◆ **Assignment**:
Would you transcribe all of the data exactly, down to the last character?

◆ **Extracted material**:

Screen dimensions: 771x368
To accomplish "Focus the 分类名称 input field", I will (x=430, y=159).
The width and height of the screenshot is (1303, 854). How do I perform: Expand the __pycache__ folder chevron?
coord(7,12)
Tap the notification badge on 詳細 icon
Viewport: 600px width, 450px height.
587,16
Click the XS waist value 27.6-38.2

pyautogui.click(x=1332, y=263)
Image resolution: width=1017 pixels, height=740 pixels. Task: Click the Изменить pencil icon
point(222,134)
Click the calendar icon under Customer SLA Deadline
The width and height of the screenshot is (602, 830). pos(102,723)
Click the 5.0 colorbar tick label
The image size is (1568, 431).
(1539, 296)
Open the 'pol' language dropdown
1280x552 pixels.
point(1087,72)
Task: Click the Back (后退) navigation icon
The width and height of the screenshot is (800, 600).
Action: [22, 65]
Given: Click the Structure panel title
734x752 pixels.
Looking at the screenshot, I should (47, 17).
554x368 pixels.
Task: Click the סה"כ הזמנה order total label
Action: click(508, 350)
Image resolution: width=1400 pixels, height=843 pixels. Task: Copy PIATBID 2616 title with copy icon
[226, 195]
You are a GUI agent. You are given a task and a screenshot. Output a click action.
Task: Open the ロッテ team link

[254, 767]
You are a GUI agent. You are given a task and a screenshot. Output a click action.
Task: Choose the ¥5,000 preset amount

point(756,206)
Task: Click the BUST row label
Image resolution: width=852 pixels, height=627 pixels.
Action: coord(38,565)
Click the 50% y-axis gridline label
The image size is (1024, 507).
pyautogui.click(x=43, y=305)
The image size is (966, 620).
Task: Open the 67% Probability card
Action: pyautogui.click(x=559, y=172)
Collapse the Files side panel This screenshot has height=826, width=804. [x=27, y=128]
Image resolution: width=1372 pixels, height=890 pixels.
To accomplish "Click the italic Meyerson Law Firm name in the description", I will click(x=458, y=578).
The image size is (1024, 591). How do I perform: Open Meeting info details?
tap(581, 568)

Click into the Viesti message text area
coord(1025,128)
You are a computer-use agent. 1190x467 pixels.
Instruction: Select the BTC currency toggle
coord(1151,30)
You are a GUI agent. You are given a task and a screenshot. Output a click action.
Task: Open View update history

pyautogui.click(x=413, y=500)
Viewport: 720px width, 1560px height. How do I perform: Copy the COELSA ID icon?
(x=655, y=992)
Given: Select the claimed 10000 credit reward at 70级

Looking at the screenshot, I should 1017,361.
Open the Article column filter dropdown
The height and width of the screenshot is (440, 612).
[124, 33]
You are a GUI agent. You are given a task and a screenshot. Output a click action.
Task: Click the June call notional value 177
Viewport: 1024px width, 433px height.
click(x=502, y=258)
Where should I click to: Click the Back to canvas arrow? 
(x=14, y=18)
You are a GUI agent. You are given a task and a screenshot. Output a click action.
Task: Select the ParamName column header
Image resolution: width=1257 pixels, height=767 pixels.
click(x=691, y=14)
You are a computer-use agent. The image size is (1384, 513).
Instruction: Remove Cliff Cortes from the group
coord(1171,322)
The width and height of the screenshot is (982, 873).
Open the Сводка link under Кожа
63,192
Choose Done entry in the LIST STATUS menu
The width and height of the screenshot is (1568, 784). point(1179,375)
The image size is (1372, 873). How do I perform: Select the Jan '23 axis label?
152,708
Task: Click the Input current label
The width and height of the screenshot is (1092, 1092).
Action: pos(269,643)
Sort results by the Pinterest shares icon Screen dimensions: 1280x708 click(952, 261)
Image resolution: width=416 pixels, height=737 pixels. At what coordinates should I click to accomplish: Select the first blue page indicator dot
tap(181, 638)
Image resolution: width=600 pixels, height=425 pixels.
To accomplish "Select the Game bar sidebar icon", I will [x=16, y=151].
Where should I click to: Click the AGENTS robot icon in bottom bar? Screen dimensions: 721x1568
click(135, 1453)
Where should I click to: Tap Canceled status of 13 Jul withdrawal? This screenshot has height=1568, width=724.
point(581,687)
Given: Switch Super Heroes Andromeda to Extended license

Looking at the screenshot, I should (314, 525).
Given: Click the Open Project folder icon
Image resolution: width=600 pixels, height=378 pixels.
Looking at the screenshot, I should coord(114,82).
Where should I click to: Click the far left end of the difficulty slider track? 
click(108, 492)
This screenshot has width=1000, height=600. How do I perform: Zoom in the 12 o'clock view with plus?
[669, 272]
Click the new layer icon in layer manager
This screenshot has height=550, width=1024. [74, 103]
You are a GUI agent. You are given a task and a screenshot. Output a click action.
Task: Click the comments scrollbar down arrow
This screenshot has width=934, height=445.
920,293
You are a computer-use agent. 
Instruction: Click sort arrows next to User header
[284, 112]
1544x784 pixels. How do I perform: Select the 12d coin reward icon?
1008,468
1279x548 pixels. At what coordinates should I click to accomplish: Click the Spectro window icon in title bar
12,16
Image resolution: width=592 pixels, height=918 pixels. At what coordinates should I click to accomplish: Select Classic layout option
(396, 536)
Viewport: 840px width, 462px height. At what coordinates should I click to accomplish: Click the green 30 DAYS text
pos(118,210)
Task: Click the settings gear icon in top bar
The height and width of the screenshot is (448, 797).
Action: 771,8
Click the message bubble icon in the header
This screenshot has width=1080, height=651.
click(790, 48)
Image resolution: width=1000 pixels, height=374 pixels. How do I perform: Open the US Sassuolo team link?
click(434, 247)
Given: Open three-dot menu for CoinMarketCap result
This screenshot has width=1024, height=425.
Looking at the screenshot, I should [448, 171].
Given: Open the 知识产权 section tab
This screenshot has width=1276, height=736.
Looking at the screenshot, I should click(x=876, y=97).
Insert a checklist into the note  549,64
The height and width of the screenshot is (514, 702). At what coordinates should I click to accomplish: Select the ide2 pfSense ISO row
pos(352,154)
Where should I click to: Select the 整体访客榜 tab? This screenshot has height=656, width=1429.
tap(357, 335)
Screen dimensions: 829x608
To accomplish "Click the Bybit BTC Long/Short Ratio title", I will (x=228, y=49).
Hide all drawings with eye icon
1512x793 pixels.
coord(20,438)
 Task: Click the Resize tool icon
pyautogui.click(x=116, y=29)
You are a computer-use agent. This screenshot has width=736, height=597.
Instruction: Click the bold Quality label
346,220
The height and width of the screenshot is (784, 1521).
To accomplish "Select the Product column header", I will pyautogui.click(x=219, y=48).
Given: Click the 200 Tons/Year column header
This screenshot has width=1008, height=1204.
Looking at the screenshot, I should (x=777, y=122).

◆ **Your response**:
Screen dimensions: 771x368
To accomplish "Focus the 分类名称 input field", I will (x=430, y=159).
The width and height of the screenshot is (1303, 854). How do I perform: Expand the __pycache__ folder chevron?
coord(7,12)
Tap the notification badge on 詳細 icon
Viewport: 600px width, 450px height.
587,16
Click the XS waist value 27.6-38.2

pyautogui.click(x=1332, y=263)
Image resolution: width=1017 pixels, height=740 pixels. Task: Click the Изменить pencil icon
point(222,134)
Click the calendar icon under Customer SLA Deadline
The width and height of the screenshot is (602, 830). pos(102,723)
Click the 5.0 colorbar tick label
The image size is (1568, 431).
(1539, 296)
Open the 'pol' language dropdown
1280x552 pixels.
point(1087,72)
Task: Click the Back (后退) navigation icon
The width and height of the screenshot is (800, 600).
Action: [22, 65]
Given: Click the Structure panel title
734x752 pixels.
Looking at the screenshot, I should (47, 17).
554x368 pixels.
Task: Click the סה"כ הזמנה order total label
Action: click(508, 350)
Image resolution: width=1400 pixels, height=843 pixels. Task: Copy PIATBID 2616 title with copy icon
[226, 195]
You are a GUI agent. You are given a task and a screenshot. Output a click action.
Task: Open the ロッテ team link

[254, 767]
You are a GUI agent. You are given a task and a screenshot. Output a click action.
Task: Choose the ¥5,000 preset amount

point(756,206)
Task: Click the BUST row label
Image resolution: width=852 pixels, height=627 pixels.
Action: coord(38,565)
Click the 50% y-axis gridline label
The image size is (1024, 507).
pyautogui.click(x=43, y=305)
The image size is (966, 620).
Task: Open the 67% Probability card
Action: pyautogui.click(x=559, y=172)
Collapse the Files side panel This screenshot has height=826, width=804. [x=27, y=128]
Image resolution: width=1372 pixels, height=890 pixels.
To accomplish "Click the italic Meyerson Law Firm name in the description", I will click(x=458, y=578).
The image size is (1024, 591). How do I perform: Open Meeting info details?
tap(581, 568)

Click into the Viesti message text area
coord(1025,128)
You are a computer-use agent. 1190x467 pixels.
Instruction: Select the BTC currency toggle
coord(1151,30)
You are a GUI agent. You are given a task and a screenshot. Output a click action.
Task: Open View update history

pyautogui.click(x=413, y=500)
Viewport: 720px width, 1560px height. How do I perform: Copy the COELSA ID icon?
(x=655, y=992)
Given: Select the claimed 10000 credit reward at 70级

Looking at the screenshot, I should 1017,361.
Open the Article column filter dropdown
The height and width of the screenshot is (440, 612).
[124, 33]
You are a GUI agent. You are given a task and a screenshot. Output a click action.
Task: Click the June call notional value 177
Viewport: 1024px width, 433px height.
click(x=502, y=258)
Where should I click to: Click the Back to canvas arrow? 
(x=14, y=18)
You are a GUI agent. You are given a task and a screenshot. Output a click action.
Task: Select the ParamName column header
Image resolution: width=1257 pixels, height=767 pixels.
click(x=691, y=14)
You are a computer-use agent. The image size is (1384, 513).
Instruction: Remove Cliff Cortes from the group
coord(1171,322)
The width and height of the screenshot is (982, 873).
Open the Сводка link under Кожа
63,192
Choose Done entry in the LIST STATUS menu
The width and height of the screenshot is (1568, 784). point(1179,375)
The image size is (1372, 873). How do I perform: Select the Jan '23 axis label?
152,708
Task: Click the Input current label
The width and height of the screenshot is (1092, 1092).
Action: pos(269,643)
Sort results by the Pinterest shares icon Screen dimensions: 1280x708 click(952, 261)
Image resolution: width=416 pixels, height=737 pixels. At what coordinates should I click to accomplish: Select the first blue page indicator dot
tap(181, 638)
Image resolution: width=600 pixels, height=425 pixels.
To accomplish "Select the Game bar sidebar icon", I will [x=16, y=151].
Where should I click to: Click the AGENTS robot icon in bottom bar? Screen dimensions: 721x1568
click(135, 1453)
Where should I click to: Tap Canceled status of 13 Jul withdrawal? This screenshot has height=1568, width=724.
point(581,687)
Given: Switch Super Heroes Andromeda to Extended license

Looking at the screenshot, I should (314, 525).
Given: Click the Open Project folder icon
Image resolution: width=600 pixels, height=378 pixels.
Looking at the screenshot, I should coord(114,82).
Where should I click to: Click the far left end of the difficulty slider track? 
click(108, 492)
This screenshot has width=1000, height=600. How do I perform: Zoom in the 12 o'clock view with plus?
[669, 272]
Click the new layer icon in layer manager
This screenshot has height=550, width=1024. [74, 103]
You are a GUI agent. You are given a task and a screenshot. Output a click action.
Task: Click the comments scrollbar down arrow
This screenshot has width=934, height=445.
920,293
You are a computer-use agent. 
Instruction: Click sort arrows next to User header
[284, 112]
1544x784 pixels. How do I perform: Select the 12d coin reward icon?
1008,468
1279x548 pixels. At what coordinates should I click to accomplish: Click the Spectro window icon in title bar
12,16
Image resolution: width=592 pixels, height=918 pixels. At what coordinates should I click to accomplish: Select Classic layout option
(396, 536)
Viewport: 840px width, 462px height. At what coordinates should I click to accomplish: Click the green 30 DAYS text
pos(118,210)
Task: Click the settings gear icon in top bar
The height and width of the screenshot is (448, 797).
Action: 771,8
Click the message bubble icon in the header
This screenshot has width=1080, height=651.
click(790, 48)
Image resolution: width=1000 pixels, height=374 pixels. How do I perform: Open the US Sassuolo team link?
click(434, 247)
Given: Open three-dot menu for CoinMarketCap result
This screenshot has width=1024, height=425.
Looking at the screenshot, I should [448, 171].
Given: Open the 知识产权 section tab
This screenshot has width=1276, height=736.
Looking at the screenshot, I should click(x=876, y=97).
Insert a checklist into the note  549,64
The height and width of the screenshot is (514, 702). At what coordinates should I click to accomplish: Select the ide2 pfSense ISO row
pos(352,154)
Where should I click to: Select the 整体访客榜 tab? This screenshot has height=656, width=1429.
tap(357, 335)
Screen dimensions: 829x608
To accomplish "Click the Bybit BTC Long/Short Ratio title", I will (x=228, y=49).
Hide all drawings with eye icon
1512x793 pixels.
coord(20,438)
 Task: Click the Resize tool icon
pyautogui.click(x=116, y=29)
You are a computer-use agent. This screenshot has width=736, height=597.
Instruction: Click the bold Quality label
346,220
The height and width of the screenshot is (784, 1521).
To accomplish "Select the Product column header", I will pyautogui.click(x=219, y=48).
Given: Click the 200 Tons/Year column header
This screenshot has width=1008, height=1204.
Looking at the screenshot, I should (x=777, y=122).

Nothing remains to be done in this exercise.